■ **WHAT IS BEING ASKED**: The entries below should be set down again exactly, with every picture left out.

■ **DATA IN THIS EXERCISE**:
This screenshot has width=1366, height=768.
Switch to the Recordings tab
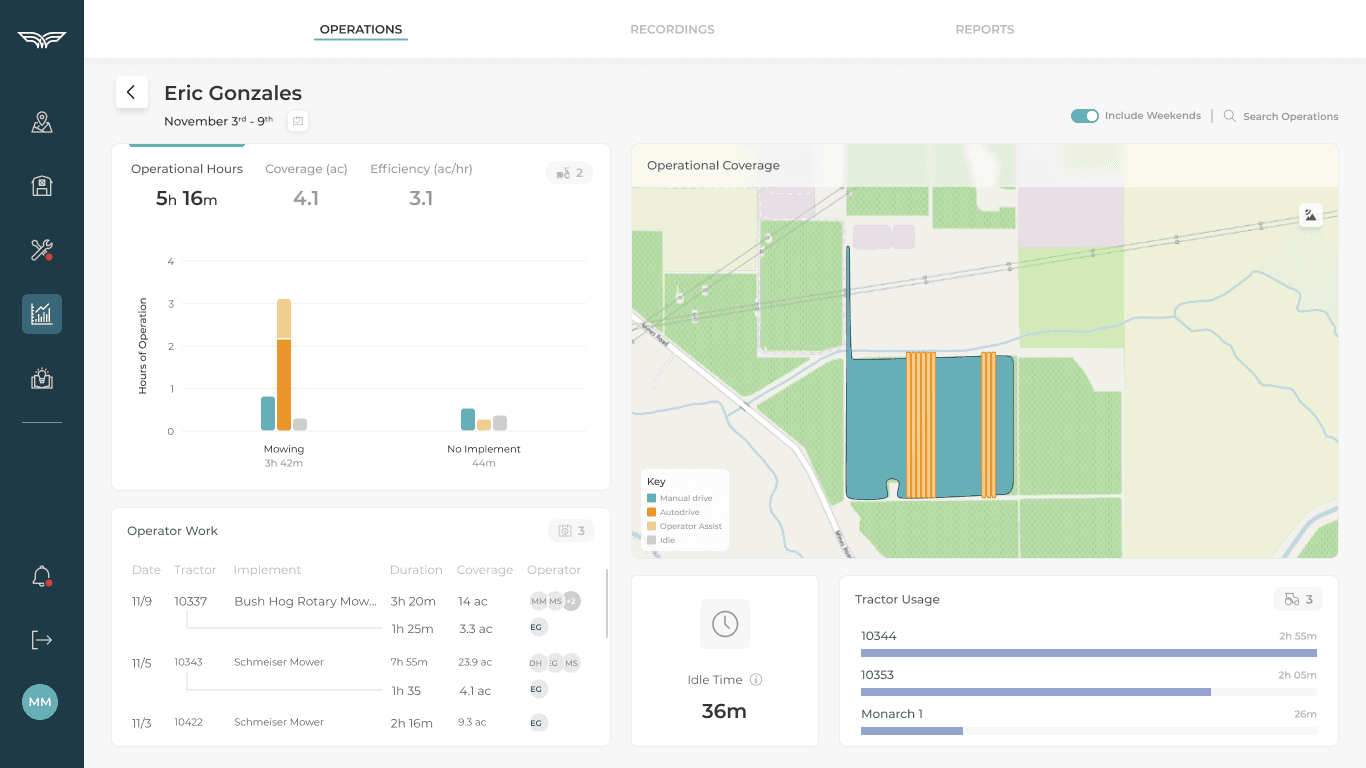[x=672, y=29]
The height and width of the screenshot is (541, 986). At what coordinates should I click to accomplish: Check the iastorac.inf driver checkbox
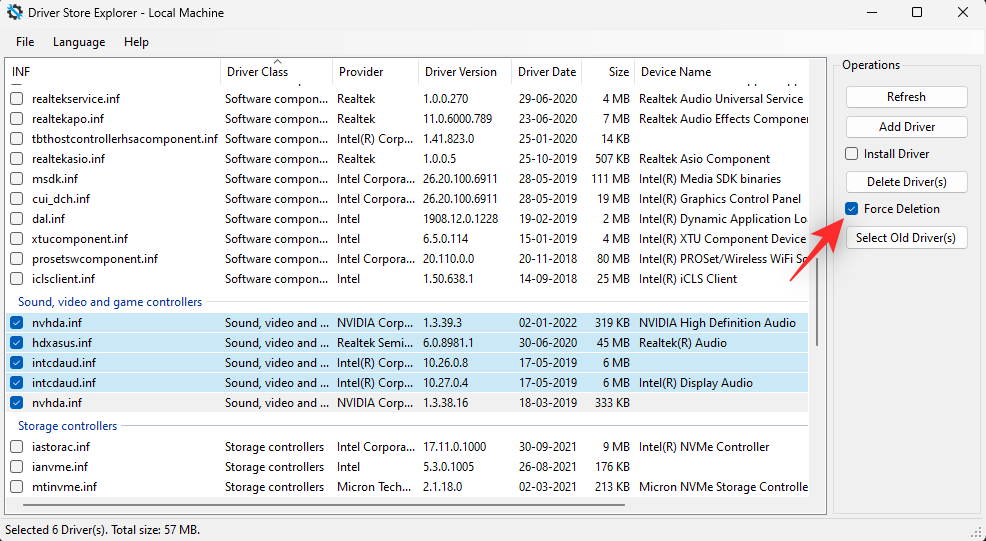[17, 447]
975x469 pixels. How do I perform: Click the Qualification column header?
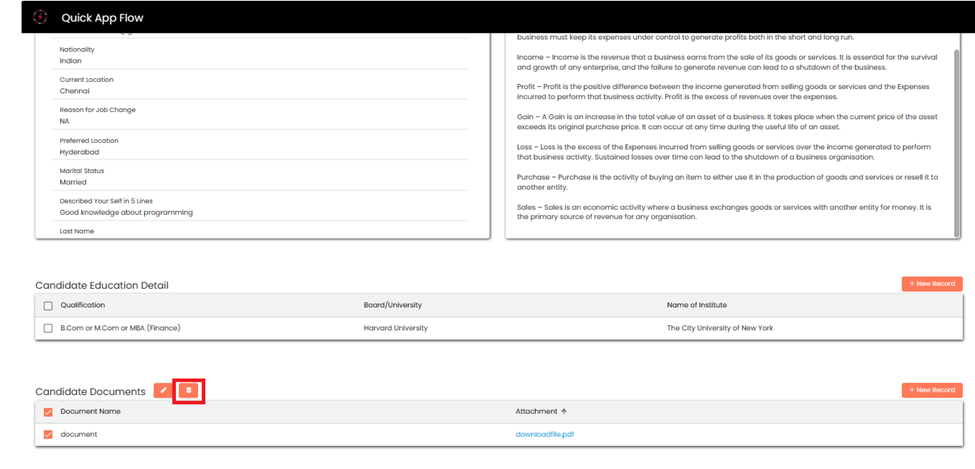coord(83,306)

■ **EXPECTED ANSWER**:
This screenshot has width=1366, height=768.
Switch to the Recordings tab
[x=672, y=29]
The height and width of the screenshot is (541, 986). At what coordinates should I click to accomplish: Check the iastorac.inf driver checkbox
[17, 447]
975x469 pixels. How do I perform: Click the Qualification column header?
coord(83,306)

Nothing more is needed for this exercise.